Entries shown =>
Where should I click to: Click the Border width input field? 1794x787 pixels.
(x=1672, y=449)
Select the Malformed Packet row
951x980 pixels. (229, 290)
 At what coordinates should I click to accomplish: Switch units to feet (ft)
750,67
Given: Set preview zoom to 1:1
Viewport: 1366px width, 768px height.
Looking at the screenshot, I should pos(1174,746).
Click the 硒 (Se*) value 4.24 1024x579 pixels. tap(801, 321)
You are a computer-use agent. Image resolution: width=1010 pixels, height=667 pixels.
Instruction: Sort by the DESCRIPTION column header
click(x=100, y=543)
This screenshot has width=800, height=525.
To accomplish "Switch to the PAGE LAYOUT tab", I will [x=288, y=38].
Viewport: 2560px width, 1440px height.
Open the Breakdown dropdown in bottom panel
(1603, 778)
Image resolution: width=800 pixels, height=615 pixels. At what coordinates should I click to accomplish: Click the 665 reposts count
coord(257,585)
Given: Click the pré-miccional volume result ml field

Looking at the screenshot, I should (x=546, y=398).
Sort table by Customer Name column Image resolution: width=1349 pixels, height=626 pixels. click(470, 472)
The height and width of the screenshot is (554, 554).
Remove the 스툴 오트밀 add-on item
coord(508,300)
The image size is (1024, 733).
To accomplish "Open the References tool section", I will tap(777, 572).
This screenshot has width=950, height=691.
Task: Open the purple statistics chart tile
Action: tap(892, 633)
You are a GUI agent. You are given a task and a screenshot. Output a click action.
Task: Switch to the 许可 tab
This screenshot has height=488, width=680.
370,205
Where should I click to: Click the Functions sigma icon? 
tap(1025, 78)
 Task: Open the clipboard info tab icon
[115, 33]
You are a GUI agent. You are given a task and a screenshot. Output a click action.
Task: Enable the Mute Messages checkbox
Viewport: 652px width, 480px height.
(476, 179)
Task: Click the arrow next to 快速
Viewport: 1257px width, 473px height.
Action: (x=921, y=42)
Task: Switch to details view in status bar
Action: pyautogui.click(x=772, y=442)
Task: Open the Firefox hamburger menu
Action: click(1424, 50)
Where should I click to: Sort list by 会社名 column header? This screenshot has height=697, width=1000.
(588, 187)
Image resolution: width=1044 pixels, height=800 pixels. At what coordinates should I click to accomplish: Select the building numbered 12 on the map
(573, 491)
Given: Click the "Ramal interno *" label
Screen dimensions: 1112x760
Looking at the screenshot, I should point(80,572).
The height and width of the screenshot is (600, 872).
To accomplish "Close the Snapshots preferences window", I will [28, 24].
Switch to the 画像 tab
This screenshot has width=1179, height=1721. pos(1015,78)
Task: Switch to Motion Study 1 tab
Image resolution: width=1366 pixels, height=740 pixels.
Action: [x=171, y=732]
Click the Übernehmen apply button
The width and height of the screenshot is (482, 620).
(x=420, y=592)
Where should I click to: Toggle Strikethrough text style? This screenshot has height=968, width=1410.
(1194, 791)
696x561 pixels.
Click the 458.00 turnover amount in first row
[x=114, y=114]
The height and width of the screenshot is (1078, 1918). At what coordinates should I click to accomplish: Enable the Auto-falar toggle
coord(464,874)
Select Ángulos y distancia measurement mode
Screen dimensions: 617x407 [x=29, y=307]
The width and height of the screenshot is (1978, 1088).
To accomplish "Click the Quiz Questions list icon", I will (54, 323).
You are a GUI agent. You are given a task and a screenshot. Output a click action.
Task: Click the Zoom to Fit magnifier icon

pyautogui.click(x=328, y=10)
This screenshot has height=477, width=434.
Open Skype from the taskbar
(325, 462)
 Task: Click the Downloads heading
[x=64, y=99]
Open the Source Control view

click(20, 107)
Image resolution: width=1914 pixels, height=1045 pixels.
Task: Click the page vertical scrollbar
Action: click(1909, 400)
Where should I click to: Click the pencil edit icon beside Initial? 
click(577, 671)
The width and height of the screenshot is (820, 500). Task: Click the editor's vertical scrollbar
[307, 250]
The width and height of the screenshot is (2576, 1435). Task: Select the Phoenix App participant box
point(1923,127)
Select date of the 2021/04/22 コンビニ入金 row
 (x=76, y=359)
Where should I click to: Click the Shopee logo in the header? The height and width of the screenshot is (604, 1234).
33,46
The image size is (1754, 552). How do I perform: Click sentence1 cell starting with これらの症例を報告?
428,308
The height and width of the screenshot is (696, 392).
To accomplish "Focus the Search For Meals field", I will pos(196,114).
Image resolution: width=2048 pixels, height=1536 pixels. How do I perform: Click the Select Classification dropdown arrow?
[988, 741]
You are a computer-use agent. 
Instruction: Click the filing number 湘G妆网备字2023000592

Do this => Please find every line above that contains the word "computer", and copy each of those lines. Case counts.

Finished exercise =>
You are a computer-use agent. Image resolution: width=1010 pixels, height=667 pixels.
You are a computer-use agent. 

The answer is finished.